Презренный кат | страница 55



Реку Еремей Матвеевич переплыл на плоту еще по темну, а до лесной опушки добрался уже на рассвете. И стал там он, беспрестанно морщась от ноющей боли в ноге, искать нужные приметы. Дело это оказалось не таким уж простым, как казалось вчера.
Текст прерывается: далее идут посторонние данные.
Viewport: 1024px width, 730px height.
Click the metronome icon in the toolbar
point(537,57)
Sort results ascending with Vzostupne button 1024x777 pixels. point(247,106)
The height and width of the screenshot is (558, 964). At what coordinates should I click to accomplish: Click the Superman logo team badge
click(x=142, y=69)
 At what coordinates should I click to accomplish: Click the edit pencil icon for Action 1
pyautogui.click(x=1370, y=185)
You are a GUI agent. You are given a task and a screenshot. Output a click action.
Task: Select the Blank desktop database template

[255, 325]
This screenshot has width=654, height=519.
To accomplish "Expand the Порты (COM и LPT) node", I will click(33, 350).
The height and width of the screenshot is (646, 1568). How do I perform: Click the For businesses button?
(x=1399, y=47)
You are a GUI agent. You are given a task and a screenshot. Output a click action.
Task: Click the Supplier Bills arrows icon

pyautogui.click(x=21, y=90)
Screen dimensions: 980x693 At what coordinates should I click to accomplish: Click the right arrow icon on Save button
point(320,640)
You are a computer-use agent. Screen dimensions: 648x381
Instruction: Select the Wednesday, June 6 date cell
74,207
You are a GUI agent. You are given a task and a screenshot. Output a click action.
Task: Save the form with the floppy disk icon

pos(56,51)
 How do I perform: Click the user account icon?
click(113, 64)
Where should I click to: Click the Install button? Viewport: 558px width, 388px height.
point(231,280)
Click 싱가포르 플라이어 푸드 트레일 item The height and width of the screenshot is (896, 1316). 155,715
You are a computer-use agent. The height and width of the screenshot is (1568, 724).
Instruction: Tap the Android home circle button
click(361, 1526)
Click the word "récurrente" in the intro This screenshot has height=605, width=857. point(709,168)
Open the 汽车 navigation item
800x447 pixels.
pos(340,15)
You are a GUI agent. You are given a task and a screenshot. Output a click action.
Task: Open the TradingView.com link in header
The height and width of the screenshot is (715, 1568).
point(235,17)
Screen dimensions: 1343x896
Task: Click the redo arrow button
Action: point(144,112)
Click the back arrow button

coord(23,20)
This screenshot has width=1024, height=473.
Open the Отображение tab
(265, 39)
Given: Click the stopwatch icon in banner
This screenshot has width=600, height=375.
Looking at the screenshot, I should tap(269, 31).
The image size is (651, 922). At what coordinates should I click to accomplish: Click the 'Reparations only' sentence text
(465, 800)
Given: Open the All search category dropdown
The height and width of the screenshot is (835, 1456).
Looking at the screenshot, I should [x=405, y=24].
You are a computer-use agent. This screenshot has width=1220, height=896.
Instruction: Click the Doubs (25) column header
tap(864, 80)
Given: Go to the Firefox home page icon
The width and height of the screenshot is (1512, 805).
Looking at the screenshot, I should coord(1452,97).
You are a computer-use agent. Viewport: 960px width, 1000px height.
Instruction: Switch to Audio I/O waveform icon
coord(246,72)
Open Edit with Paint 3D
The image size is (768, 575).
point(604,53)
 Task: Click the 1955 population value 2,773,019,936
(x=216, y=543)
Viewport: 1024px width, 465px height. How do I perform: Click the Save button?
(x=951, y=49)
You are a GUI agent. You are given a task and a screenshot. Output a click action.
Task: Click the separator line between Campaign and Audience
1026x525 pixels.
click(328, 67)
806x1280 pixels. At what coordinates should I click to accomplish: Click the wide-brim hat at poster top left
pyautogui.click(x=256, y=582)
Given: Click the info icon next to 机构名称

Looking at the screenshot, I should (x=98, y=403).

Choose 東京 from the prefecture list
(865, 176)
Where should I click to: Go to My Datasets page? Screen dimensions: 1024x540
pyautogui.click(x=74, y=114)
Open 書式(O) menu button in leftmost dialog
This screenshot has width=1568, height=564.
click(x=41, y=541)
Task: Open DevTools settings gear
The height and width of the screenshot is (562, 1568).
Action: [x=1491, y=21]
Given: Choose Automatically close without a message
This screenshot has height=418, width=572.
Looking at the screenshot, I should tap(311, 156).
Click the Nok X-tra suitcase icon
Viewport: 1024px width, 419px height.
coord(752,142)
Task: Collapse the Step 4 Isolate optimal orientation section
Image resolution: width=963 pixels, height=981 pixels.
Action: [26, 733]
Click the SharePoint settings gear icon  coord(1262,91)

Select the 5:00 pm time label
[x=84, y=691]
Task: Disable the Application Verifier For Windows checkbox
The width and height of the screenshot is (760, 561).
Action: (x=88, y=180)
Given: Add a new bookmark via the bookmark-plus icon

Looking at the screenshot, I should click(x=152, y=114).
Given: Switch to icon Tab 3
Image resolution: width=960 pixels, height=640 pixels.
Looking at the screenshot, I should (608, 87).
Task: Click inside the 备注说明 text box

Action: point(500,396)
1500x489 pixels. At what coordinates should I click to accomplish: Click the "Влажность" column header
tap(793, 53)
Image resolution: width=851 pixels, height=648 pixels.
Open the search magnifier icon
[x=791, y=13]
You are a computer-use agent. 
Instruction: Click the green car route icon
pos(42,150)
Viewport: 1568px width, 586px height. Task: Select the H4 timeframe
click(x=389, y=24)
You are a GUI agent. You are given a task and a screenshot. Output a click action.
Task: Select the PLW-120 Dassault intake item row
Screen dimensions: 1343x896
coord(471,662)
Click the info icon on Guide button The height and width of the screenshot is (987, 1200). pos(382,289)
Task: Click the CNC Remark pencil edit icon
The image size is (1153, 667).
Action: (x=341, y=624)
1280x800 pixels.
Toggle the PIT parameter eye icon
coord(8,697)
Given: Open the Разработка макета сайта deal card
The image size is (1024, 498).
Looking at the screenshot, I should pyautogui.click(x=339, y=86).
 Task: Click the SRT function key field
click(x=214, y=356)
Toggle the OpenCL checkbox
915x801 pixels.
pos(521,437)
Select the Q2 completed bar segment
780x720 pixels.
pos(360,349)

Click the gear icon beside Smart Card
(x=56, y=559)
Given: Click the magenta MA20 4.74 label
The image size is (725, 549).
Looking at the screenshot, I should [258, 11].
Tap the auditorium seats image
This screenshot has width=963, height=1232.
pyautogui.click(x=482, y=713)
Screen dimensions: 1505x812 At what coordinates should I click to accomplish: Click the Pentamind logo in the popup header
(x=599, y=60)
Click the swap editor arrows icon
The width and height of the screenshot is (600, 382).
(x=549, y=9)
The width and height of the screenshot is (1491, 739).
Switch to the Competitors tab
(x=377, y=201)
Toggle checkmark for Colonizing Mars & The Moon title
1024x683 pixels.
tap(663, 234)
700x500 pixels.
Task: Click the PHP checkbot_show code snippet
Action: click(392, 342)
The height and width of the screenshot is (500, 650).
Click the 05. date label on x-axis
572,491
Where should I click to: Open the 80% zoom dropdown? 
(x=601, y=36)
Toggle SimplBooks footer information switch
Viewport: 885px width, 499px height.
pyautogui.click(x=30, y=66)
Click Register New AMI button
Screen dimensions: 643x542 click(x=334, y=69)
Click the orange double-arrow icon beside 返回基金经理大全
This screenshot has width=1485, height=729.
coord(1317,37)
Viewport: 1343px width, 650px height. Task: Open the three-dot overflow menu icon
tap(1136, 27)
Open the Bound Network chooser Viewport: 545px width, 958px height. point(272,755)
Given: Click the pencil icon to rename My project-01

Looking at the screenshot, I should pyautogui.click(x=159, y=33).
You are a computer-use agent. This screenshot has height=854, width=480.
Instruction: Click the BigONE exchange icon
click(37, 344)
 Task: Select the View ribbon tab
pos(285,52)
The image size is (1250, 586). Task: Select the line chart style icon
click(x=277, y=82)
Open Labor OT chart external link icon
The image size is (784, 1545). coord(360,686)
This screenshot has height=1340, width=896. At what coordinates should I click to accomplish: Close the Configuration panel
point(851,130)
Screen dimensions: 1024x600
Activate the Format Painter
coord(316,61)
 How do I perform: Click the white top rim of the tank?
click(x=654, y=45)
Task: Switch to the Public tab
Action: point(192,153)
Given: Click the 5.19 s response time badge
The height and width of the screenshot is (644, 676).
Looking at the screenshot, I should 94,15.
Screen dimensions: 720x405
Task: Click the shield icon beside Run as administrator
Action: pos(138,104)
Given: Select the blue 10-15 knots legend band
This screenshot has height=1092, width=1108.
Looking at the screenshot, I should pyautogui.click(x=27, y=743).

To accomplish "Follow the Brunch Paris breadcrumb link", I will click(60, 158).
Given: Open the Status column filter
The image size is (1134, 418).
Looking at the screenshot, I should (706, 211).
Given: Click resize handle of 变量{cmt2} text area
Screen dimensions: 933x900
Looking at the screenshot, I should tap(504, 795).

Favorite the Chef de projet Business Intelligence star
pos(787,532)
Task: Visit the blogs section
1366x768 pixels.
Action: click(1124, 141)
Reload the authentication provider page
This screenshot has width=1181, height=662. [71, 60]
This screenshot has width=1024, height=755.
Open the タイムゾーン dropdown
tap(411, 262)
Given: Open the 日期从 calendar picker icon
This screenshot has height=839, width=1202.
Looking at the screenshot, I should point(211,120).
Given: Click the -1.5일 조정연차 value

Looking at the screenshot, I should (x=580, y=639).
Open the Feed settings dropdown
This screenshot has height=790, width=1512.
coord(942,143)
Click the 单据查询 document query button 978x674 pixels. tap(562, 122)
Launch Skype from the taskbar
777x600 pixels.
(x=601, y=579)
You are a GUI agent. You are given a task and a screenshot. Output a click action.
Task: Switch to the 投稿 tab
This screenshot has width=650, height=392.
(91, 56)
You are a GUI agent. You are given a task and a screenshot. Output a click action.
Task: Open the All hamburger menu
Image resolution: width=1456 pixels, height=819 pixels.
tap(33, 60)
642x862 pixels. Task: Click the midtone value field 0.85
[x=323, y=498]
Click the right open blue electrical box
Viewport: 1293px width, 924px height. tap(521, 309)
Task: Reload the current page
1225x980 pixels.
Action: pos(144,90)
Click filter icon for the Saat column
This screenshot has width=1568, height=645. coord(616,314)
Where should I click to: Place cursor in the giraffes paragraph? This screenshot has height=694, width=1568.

Вчера, рядом с Анютой всё было понятно, и бросались приметы в глаза, можно даже сказать, наперегонки, а сегодня вот затеяли они с Чернышевым игру в прятки. И только к полудню, искусав от боли и досады губы в кровь, доплелся все-таки Еремей до старухиной землянки.

Хозяйка на его явление внимания обращать не стала, как копалась палкой под ореховым кустом, так и продолжала копаться, даже не взглянула в сторону ката. Вот до чего противная баба была. Чернышев последние шаги до порога лесной хижины уже не шагал, а полз, проклиная свою судьбу, бестолковую старуху и солдата Трондина, которого вдруг решил обвинить во всех своих бедах.

— Если бы не Трондин да разве бы у меня всё так было, — зло шептал Еремей, добравшись, наконец, до желанного порога. — Всё из-за него подлеца, всё из-за него. Вся жизнь из-за него наперекосяк пошла.

Если бы сейчас кто-нибудь решил уточнить у ката, а чем же всё-таки солдат так провинился, то ответить сразу Еремей бы не смог. Замялся бы он сначала, потом про ногу бы разговор завел, про неблагодарность людскую, про доброту и щедрость свою, а вот да конкретной вины Трондина вряд ли смог бы добраться. Виновен и всё тут. Однако никто Чернышева ни о чем не спрашивал и он, поворчав еще чуть-чуть что-то себе под нос, стал думать совсем о другом.

— Эй, старуха! — кинул он обломок сухой сосновой палки в спину надменной хозяйки. — Анюта где?!

Старуха перестала рыхлить землю, со страшной гримасой на лице выпрямила спину, отряхнула с палки остатки почвы и, не удостоив ответом измученного мужика, прошаркала мимо него в землянку.

— У, стерва, — беззлобно бросил ей в след раздосадованный кат. — Слова сказать не может. Чего язык бы у неё от ответа отсох что ли? Что же это за люди на свете такие бывают?

Хозяйка действительно была сегодня неразговорчивой и молча, вернувшись через некоторое время из землянки, бесцеремонно задрала Чернышеву порточину на больной ноге. Как она угадала, какая из двух ног больна, кату неизвестно было, но угадала точно. Еремей сперва хотел воспротивиться столь дерзкому покушению на свое тело, но старуха оказалась гораздо сильнее, чем можно было ожидать от её хилой комплекции и кату пришлось, после короткой схватки, сдаться на милость победительницы. Кстати, он скоро этому поражению был уже несказанно рад. Хозяйка немного потерзала ногу побежденного: резко дернула, куда-то под колено нажала, растерла лодыжку, и нога перестала ныть. Всю ночь ныла да ломотой по всему телу стреляла, а тут вдруг всю боль, как рукой сняло. Оставив в покое ногу, старуха опять поплелась в своё жилище и опять же скоро вышла оттуда с деревянным ковшом в руке. Еремей сразу догадался, кому несут питье, и ждать приглашения отведать местного напитка не стал. Он вырвал из рук хозяйки ковш и в два глотка осушил его. Уж больно в горле у него от ночных приключений пересохло.